TASK STATEMENT:
Out of the lines below, please list those that hold the string "sidebar".

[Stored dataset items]
------------

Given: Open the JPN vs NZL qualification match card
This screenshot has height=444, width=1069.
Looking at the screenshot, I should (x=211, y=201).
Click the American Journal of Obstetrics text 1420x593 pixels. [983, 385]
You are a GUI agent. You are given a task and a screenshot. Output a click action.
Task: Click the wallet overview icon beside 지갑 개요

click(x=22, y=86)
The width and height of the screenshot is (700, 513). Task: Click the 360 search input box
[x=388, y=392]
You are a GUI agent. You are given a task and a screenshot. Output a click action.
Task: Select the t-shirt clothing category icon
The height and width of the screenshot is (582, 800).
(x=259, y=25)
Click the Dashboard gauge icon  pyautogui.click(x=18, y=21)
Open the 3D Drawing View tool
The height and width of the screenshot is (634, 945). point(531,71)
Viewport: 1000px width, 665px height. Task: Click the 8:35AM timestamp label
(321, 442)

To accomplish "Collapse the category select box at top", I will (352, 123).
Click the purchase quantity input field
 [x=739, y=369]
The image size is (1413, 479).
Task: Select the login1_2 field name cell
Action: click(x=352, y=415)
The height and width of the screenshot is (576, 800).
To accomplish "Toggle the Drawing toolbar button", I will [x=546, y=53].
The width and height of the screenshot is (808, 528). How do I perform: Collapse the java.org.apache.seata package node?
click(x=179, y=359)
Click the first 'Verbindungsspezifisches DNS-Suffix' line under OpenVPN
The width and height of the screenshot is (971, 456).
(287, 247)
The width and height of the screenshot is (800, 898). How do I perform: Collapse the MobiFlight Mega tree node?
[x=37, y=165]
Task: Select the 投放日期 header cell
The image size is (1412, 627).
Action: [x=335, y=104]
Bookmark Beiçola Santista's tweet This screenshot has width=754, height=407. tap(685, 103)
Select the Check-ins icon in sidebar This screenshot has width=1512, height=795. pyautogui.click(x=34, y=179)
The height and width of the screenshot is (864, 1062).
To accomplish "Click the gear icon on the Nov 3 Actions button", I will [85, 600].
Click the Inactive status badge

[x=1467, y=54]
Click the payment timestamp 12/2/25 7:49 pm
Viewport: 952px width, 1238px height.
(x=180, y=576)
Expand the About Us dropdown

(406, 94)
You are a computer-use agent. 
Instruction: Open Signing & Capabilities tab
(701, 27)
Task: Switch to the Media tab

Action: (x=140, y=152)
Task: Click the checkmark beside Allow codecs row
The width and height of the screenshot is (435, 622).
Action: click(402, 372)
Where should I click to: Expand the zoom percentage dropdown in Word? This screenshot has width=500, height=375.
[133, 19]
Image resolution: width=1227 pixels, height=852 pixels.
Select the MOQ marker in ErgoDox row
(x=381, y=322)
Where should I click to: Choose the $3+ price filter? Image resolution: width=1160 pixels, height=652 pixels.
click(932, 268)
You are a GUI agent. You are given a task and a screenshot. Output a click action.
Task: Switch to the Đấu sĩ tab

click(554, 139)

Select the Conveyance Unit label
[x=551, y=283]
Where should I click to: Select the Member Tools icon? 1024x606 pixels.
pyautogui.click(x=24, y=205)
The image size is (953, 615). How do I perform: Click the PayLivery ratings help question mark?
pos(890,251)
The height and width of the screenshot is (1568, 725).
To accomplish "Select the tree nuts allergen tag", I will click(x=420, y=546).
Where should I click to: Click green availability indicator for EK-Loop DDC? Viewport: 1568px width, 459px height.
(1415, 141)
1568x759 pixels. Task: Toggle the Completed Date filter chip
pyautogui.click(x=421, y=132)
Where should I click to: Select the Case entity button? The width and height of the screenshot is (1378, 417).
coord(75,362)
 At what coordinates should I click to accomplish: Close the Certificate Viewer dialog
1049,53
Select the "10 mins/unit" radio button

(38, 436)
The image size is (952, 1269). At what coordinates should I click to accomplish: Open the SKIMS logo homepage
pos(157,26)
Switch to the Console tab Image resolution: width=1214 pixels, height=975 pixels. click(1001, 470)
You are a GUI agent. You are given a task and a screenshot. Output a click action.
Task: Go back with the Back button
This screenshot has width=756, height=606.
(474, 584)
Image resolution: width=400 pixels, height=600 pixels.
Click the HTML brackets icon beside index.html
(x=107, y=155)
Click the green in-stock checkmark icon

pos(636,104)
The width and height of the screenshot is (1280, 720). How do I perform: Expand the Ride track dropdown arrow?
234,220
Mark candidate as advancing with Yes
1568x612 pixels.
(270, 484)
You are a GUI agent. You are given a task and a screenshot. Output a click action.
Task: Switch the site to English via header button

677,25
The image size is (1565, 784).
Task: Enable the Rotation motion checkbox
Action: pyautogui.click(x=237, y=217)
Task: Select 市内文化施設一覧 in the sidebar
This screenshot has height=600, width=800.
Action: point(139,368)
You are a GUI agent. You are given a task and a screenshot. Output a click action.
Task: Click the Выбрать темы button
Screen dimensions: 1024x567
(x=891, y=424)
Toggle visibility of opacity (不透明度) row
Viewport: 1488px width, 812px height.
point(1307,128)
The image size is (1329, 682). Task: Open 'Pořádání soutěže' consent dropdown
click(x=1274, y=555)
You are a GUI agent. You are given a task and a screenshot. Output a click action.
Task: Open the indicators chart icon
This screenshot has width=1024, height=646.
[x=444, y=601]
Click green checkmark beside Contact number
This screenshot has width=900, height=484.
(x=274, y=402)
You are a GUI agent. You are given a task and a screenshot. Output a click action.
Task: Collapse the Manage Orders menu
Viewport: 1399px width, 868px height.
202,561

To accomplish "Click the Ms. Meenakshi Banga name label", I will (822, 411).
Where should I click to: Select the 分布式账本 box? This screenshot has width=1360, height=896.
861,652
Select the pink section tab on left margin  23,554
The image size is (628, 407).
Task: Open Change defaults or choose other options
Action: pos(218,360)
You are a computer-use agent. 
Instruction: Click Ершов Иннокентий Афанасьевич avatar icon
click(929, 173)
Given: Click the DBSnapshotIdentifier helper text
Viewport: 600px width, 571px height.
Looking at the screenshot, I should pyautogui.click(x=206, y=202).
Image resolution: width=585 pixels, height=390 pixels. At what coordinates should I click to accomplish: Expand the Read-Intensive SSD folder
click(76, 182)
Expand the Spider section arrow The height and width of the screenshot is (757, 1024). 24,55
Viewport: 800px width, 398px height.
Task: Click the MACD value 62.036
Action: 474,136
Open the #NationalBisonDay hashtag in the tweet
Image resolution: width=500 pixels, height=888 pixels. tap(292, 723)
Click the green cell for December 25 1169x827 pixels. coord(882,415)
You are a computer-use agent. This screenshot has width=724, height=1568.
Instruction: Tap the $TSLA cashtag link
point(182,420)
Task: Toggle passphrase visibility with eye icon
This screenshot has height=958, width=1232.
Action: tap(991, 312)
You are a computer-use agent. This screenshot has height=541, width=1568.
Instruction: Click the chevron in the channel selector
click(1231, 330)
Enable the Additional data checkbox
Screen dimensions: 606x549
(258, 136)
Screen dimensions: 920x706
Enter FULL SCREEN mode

------------

ANSWER TO THE PROBLEM:
Select the Check-ins icon in sidebar This screenshot has width=1512, height=795. pyautogui.click(x=34, y=179)
Task: Select 市内文化施設一覧 in the sidebar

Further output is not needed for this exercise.